Tuning Language Models by Proxy

Paper · Source

We introduce proxy-tuning, a lightweight decoding-time algorithm that operates on top of black-box LMs to achieve the same end as direct tuning, but by accessing only its predictions over the output vocabulary, not its parameters. Our method tunes a smaller LM, then applies the difference between the predictions of the small tuned and untuned LMs to shift the original predictions of the larger untuned model in the direction of tuning, while retaining the benefits of larger-scale pretraining

For instruction-tuning (§3), we contrast the predictions of LLAMA2-7B-CHAT and LLAMA2-7B for guidance. Remarkably, we find that proxy-tuning closes 91% of the performance gap between LLAMA2-13B and its directly tuned CHAT version, and 88% of the gap for the 70B model, when evaluated across knowledge, reasoning, and safety benchmarks. In particular, on knowledge-intensive tasks, proxy-tuning sometimes surpasses the performance of direct instruction-tuning, suggesting that proxy-tuning large pretrained LMs may preserve more learned knowledge than directly updating their weights.

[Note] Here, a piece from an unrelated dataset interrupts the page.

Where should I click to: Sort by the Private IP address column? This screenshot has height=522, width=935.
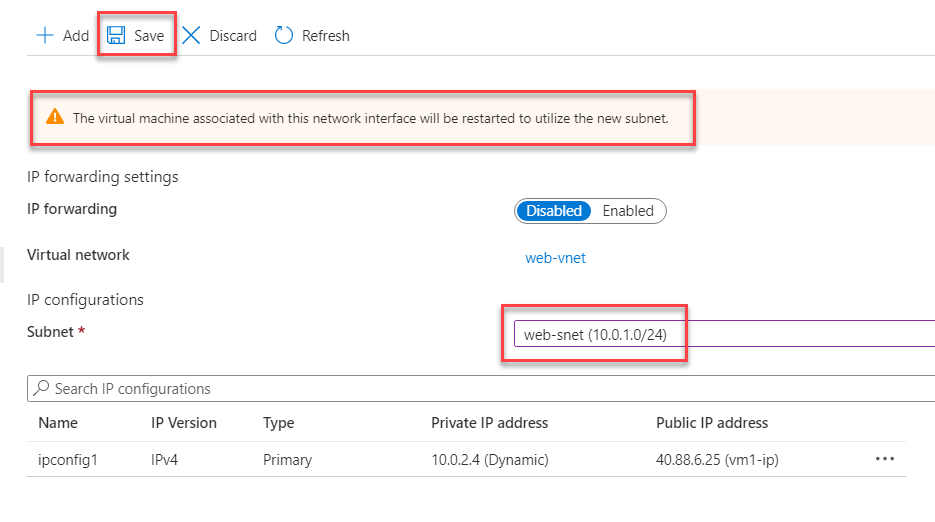(x=489, y=423)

Proxytuning a larger model also consistently outperforms the small tuned expert, indicating that our method combines the benefits of tuning with larger pretraining scale.

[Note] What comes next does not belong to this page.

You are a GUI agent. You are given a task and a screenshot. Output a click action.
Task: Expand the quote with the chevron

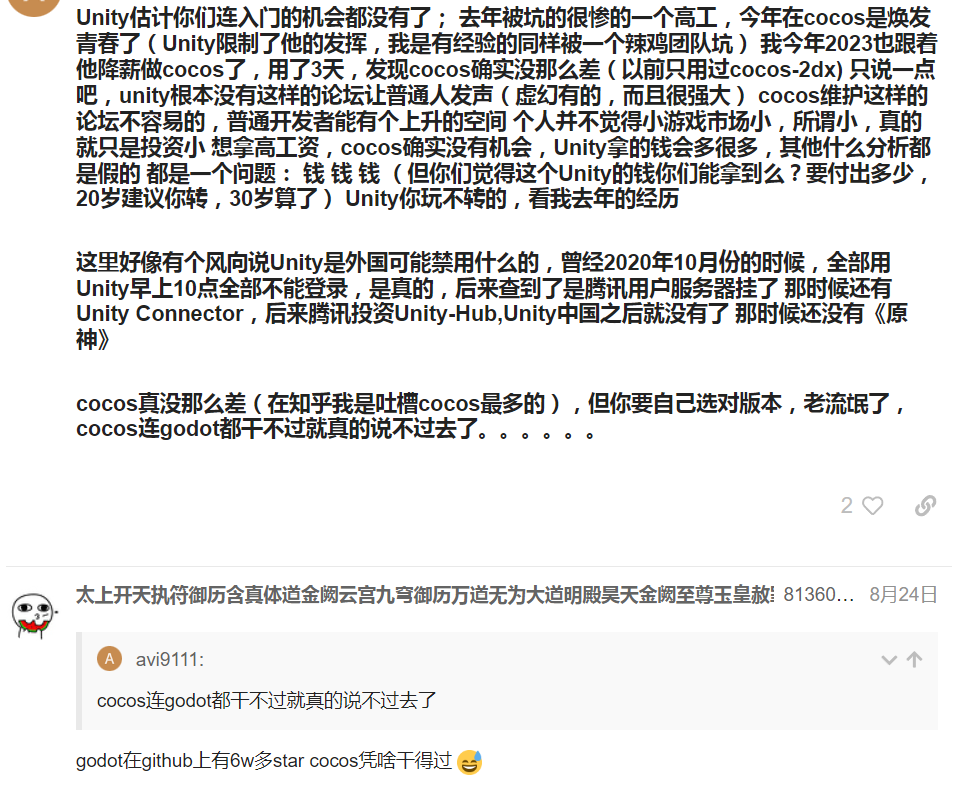coord(889,660)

For domain adaptation (§4), we apply proxy-tuning to adapt pretrained models to code. Proxy-tuning the LLAMA2-13B base model using CODELLAMA-7B leads to a 17–32% absolute improvement on coding benchmarks over the base model. Finally, we apply proxy-tuning to achieve task-specific finetuning for question-answering and math problems (§5). On average across the two tasks, proxy-tuning LLAMA2-70B leads to a 31% absolute improvement over the untuned 70B model, and 9% improvement over the tuned 7B task model. Moreover, we find that proxy-tuning can enable untuned models to follow the strict syntactic constraints of the problem at hand, which are learned only by the small expert.

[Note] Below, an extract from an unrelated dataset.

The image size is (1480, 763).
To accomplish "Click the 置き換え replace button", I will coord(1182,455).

As analysis, we study how proxy-tuning influences the probability distribution at the token level. Specifically when used for instruction-tuning (§6.1), we find that proxy-tuning has the largest influence in promoting reasoning and stylistic tokens, consistent with other evidence that alignment mainly affects style rather than knowledge (Gudibande et al., 2023; Mitchell et al., 2024). While proxy-tuning does not require tuning any hyperparameters, we next show how one can be optionally introduced to the ensemble (§6.2). Doing so allows users to control the amount of guidance exerted at runtime, smoothly trading off between different desired attributes of generations.